Un verdict lourd, attendu par la famille, mais qui laisse derrière lui un immense vide.
Un verdict lourd et symbolique
Après une délibération d’une heure et demie, les jurés ont suivi les réquisitions du parquet :
- 30 ans de réclusion criminelle, la peine maximale encourue
- Levée de l’excuse de minorité
- 10 ans de suivi sociojudiciaire
- Interdiction de contact avec la coaccusée, condamnée à 20 ans en 2023
Sans cette levée, il n’aurait pu être condamné qu’à 20 ans.

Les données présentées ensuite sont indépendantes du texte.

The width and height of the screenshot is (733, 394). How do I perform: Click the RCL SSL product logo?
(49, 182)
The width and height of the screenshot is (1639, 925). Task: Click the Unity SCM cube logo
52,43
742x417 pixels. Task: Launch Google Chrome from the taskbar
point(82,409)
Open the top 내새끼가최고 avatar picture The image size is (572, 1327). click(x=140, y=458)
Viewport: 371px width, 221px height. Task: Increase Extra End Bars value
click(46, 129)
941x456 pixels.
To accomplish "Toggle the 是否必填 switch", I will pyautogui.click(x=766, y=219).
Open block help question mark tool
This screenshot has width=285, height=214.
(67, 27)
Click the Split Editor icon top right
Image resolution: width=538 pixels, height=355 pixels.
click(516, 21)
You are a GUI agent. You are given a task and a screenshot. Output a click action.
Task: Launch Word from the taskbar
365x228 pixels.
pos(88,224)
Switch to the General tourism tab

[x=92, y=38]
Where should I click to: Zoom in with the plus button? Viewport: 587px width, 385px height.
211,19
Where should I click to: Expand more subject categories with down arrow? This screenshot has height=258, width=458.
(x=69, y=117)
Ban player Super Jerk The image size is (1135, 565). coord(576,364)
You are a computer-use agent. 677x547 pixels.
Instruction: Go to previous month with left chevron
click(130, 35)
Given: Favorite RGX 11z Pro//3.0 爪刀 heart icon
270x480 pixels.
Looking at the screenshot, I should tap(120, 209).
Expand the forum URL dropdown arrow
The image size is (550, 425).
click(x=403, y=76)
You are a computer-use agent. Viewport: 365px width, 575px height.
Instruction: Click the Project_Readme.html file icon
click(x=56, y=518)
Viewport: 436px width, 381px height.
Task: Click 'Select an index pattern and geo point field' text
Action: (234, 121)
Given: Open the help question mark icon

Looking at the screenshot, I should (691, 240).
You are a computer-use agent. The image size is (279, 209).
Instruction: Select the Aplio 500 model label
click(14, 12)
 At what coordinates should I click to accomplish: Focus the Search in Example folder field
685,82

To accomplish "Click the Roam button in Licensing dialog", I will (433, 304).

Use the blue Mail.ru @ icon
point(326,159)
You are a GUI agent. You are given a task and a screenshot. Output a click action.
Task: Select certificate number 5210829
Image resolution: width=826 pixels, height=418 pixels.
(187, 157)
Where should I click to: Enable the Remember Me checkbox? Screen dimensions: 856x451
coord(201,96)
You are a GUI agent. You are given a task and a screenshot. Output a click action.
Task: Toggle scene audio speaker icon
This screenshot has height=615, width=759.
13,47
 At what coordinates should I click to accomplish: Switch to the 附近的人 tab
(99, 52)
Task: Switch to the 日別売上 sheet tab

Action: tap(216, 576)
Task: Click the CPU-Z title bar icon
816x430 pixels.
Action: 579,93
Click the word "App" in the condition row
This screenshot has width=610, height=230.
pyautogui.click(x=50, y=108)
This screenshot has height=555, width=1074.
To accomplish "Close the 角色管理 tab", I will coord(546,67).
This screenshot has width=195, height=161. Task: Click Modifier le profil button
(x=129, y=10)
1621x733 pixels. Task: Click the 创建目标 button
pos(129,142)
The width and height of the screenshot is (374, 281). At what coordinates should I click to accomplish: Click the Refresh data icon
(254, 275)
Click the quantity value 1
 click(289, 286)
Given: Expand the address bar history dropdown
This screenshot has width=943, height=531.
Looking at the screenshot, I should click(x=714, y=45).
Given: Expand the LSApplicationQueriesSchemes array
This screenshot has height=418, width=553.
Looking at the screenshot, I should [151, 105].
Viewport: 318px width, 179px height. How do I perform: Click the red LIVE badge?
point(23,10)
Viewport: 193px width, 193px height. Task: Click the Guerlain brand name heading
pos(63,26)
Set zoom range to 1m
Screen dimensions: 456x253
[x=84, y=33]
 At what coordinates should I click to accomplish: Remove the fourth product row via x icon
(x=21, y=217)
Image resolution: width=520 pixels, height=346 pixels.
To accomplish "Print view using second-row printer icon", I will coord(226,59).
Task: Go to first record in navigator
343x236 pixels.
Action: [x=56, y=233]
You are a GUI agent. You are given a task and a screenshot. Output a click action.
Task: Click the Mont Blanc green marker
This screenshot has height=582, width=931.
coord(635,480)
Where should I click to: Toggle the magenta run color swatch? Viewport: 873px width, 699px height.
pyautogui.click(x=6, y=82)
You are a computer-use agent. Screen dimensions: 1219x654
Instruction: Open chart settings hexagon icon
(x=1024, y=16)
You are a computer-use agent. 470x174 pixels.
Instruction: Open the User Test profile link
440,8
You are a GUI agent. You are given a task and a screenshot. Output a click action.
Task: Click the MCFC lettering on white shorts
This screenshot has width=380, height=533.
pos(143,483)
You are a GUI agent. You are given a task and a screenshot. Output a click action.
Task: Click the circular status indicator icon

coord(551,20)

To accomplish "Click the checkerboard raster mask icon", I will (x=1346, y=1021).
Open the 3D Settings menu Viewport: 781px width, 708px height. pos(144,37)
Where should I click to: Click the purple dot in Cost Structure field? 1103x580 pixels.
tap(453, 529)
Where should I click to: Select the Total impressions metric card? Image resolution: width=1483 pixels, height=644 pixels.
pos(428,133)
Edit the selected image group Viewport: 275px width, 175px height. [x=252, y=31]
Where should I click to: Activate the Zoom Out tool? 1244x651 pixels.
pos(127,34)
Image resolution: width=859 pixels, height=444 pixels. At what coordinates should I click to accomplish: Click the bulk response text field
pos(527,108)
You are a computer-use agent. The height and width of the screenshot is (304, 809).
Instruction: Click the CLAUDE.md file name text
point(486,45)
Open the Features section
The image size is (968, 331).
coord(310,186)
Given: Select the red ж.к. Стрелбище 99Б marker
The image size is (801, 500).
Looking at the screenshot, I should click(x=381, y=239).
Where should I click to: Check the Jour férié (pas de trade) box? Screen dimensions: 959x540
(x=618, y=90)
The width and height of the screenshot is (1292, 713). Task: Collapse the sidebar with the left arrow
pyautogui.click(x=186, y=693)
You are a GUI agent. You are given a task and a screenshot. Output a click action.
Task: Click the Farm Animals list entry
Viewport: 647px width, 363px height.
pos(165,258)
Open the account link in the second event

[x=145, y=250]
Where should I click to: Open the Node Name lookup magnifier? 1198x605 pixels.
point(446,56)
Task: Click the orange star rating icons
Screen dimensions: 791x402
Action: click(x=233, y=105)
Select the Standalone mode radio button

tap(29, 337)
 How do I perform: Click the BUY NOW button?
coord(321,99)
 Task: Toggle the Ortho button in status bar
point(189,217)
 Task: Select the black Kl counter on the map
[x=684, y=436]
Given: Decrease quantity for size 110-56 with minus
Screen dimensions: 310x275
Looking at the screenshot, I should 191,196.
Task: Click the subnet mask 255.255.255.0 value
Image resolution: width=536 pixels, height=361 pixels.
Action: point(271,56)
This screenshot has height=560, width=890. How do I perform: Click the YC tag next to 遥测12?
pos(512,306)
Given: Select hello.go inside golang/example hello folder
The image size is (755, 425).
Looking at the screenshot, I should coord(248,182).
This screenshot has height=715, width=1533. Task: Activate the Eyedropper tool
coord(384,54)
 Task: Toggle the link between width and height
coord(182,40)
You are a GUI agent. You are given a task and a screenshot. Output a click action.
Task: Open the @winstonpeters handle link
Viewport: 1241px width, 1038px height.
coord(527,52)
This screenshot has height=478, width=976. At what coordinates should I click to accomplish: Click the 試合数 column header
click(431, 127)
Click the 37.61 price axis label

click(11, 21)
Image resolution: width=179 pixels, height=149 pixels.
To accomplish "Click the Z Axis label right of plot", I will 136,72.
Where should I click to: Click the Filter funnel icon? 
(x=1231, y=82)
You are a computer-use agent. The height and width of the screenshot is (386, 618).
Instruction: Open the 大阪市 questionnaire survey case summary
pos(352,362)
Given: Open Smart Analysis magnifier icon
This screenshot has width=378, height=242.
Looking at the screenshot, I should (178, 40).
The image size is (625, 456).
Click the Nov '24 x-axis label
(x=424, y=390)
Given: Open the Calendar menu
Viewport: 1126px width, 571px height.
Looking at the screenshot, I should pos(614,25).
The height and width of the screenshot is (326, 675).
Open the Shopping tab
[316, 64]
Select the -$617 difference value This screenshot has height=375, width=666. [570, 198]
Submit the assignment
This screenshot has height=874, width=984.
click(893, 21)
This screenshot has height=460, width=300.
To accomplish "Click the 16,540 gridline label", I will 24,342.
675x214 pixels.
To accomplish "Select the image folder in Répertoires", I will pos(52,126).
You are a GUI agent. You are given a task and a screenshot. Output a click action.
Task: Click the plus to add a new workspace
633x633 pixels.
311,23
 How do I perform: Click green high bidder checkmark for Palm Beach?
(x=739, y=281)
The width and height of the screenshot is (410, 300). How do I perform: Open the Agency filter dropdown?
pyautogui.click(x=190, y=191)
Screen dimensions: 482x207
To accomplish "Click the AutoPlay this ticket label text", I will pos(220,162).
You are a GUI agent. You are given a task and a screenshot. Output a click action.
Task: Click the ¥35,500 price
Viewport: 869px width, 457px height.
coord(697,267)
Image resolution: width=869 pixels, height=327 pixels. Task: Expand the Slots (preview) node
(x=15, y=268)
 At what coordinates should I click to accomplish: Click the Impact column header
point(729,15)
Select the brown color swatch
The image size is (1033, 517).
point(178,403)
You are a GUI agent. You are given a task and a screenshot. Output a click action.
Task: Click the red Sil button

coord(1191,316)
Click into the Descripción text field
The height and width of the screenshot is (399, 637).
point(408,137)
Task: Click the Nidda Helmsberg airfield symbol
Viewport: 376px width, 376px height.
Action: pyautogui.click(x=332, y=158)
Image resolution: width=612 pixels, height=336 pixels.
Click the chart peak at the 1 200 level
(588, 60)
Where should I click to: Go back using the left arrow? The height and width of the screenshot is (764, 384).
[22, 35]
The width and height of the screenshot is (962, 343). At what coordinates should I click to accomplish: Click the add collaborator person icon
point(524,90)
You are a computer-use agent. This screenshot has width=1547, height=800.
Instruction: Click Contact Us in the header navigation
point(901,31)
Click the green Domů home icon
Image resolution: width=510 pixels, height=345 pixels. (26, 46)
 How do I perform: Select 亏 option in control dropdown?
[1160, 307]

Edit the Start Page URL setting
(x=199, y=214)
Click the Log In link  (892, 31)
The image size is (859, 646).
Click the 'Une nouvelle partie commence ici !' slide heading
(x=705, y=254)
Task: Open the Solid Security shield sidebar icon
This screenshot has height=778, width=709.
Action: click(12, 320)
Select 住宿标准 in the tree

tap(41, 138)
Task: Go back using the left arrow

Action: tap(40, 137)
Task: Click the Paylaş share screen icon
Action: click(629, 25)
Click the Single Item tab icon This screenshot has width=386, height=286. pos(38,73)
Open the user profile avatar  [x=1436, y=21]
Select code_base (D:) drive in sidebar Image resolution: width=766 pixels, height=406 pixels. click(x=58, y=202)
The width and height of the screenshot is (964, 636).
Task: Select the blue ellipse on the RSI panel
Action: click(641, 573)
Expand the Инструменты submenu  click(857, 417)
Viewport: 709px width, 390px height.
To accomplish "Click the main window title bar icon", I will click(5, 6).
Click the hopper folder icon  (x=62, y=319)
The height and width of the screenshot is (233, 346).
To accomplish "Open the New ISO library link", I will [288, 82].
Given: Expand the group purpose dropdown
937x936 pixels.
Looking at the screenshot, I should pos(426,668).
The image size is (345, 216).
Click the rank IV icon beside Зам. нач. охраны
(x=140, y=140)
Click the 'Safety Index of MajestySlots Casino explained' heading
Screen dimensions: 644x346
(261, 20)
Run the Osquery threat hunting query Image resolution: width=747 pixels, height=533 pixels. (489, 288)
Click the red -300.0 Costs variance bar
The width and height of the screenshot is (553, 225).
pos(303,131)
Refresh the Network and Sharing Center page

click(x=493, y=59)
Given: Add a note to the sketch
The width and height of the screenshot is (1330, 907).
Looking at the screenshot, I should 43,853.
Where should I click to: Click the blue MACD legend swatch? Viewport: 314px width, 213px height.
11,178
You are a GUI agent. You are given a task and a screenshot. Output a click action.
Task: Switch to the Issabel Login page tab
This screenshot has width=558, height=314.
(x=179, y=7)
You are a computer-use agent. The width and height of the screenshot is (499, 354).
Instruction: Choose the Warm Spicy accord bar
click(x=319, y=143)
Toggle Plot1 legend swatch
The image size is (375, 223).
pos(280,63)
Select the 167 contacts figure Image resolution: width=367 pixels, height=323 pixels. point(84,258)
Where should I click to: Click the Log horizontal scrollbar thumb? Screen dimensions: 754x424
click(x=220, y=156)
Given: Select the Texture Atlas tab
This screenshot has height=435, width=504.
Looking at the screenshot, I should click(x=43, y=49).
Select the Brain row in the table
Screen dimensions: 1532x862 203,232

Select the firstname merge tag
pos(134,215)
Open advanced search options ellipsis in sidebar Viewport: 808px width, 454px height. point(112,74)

Mais la cour a estimé que la gravité des faits, la détermination de l’accusé et son attitude rendaient cette exception légale pertinente.
Un crime “d’une gravité extrême”
Dans un silence pesant, la présidente a justifié la décision :
« La cour a jugé que ce crime était d’une gravité extrême. »
Le dossier décrit en effet un acte prémédité, froid, violent :
- Shana, 14 ans, attirée dans un guet-apens via les réseaux sociaux
- Une violence extrême révélée par l’autopsie
- Un crime commis dans une ancienne usine sucrière de Pierrefonds
- Une absence totale de regret exprimée par l’accusé
Pour la cour, la personnalité du jeune homme a pesé lourd : attirance pour des images de cadavres, déclarations glaçantes où il expliquait vouloir être “tueur en série”, regret « de n’avoir tué qu’une fois ».
L’attitude de l’accusé : froideur et absence d’empathie
Durant les trois jours de procès, l’accusé s’est exprimé une seule fois.
Sans émotion.
Sans explication.
Sans regret.
Des propos déroutants, confirmés par les témoignages :
- Fascination pour la violence extrême
- Absence totale de remords
- Réponses courtes, détachées
- Un récit froid du meurtre
Des experts psychiatriques ont évoqué des troubles sévères.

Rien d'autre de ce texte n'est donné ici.